Bolsonaro sai na frente

Por Carlos Lindenberg

Acobertado por um atestado médico para não comparecer ao debate Band, o deputado Jair Bolsonaro largou na frente na primeira pesquisa do Datafolha. Nos votos válidos, excluídos brancos e nulos, Bolsonaro tem 58% contra 42% de Fernando Haddad. Tudo indica que os dois candidatos já teriam absorvido os votos dos candidatos que ficaram no meio do caminho, como Ciro Gomes, Marina Silva e Guilherme Boulos.

Os votos de Bolsonaro estão bem distribuídos por todo o país, com destaque para o Centro-Sul (55 a 32 por cento) e Fernando Haddad tem seu melhor desempenho no Nordeste – 52 por cento contra 32 do deputado do PSL. E como no primeiro turno, os homens votam mais em Bolsonaro do que as mulheres – 42 por cento no caso delas e 57 por cento entre os homens.

Com Haddad é o contrário. Ele tem 39% entre as mulheres e 33% entre o eleitorado masculino. Os mais ricos e mais escolarizados votam no capitão da reserva do Exército. Os mais pobres e menos escolarizados ficam com Haddad. Os evangélicos também optaram majoritariamente por Bolsonaro – 60 por cento contra 26 de Haddad. Já entre os católicos 46 por cento ficam com Fernando Haddad e 40 por cento com o deputado.

Em Minas, a situação ainda está nebulosa a despeito da nota distribuída hoje pelo candidato Antonio Anastasia, repudiando o voto do PT. O partido do ex-presidente Lula não havia se pronunciado até o inicio da noite de ontem sobre a disputa Romeu Zema, vencedor do primeiro turno, e Anastasia, que passou com ele, mas em segundo lugar para surpresa geral.
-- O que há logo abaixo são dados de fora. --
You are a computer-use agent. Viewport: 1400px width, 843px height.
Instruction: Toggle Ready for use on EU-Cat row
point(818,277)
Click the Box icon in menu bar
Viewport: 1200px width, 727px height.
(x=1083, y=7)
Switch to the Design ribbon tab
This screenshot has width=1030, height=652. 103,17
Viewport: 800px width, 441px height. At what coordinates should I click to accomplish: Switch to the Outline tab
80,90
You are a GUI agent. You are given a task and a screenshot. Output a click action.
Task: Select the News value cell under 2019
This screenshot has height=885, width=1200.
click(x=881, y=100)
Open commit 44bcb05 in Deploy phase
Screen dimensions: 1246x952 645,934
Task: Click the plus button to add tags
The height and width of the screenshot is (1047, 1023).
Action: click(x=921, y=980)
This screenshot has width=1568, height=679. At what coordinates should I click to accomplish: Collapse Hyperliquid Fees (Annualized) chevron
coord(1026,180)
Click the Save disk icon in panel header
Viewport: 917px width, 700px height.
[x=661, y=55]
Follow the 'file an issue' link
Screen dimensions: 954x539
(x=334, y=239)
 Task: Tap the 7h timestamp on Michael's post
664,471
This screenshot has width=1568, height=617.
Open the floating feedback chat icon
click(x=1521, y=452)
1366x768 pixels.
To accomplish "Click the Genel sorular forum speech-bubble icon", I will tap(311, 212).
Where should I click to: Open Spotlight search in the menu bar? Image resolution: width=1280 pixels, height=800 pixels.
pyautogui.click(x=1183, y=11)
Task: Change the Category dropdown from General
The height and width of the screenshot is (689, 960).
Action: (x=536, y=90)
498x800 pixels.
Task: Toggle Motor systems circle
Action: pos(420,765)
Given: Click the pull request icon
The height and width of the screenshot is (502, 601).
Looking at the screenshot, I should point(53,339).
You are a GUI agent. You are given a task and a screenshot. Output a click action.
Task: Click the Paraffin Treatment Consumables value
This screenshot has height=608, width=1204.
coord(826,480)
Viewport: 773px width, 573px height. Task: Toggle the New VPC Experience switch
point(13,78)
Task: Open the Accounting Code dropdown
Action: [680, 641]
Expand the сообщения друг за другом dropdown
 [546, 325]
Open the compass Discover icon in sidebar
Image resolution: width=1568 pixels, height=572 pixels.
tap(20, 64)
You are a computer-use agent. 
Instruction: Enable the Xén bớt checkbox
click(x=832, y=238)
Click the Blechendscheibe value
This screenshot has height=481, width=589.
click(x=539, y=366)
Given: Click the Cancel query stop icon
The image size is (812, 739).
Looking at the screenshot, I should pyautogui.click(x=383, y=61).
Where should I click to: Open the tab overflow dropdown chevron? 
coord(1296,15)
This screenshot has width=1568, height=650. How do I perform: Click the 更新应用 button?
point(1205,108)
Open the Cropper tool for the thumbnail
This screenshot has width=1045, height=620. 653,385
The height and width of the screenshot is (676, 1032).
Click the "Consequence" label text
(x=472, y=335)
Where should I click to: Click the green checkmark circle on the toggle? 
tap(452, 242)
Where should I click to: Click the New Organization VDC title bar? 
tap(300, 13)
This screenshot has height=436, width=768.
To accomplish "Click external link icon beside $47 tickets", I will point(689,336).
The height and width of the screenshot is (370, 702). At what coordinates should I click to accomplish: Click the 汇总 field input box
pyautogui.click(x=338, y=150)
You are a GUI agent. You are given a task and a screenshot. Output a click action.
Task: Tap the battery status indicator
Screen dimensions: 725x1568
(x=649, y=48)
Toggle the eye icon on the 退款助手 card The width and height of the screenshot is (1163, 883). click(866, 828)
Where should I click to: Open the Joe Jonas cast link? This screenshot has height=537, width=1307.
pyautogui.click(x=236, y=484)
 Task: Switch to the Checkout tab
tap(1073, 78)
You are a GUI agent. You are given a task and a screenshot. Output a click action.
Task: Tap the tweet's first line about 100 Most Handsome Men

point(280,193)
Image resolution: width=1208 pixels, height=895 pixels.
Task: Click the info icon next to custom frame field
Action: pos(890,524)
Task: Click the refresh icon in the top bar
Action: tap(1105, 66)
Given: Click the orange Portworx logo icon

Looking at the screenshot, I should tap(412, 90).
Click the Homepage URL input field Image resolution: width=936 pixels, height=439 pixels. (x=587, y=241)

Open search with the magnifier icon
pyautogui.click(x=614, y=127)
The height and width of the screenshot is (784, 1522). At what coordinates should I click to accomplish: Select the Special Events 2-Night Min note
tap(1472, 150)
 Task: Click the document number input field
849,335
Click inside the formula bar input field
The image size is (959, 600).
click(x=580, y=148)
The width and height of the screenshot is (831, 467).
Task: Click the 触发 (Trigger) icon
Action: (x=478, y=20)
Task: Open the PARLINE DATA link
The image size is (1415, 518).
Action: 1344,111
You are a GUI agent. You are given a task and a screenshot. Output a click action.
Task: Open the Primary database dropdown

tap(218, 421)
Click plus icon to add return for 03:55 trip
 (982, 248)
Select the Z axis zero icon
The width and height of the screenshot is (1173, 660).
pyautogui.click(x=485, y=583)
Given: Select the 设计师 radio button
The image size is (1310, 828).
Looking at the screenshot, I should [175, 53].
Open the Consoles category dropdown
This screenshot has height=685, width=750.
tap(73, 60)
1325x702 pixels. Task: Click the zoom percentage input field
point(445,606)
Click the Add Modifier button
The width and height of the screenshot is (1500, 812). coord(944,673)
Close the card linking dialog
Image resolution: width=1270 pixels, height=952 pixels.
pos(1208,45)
Ontem, por sinal, o Tribunal Regional Federal da 4ª Região voltou a negar recurso interposto por Lula para que possa participar de entrevistas, mantendo assim uma decisão que passou pela mesa do presidente do Supremo, Dias Toffoli, que decidiu em favor do ministro Luiz Fux, desautorizando uma liminar do colega Lewandowski, mandando o assunto para o plenário, onde dificilmente chegará. E por uma razão: Toffoli não quer confusão durante sua presidência, menos ainda em pleno processo eleitoral e com o país tomado pelo ódio e pela intolerância.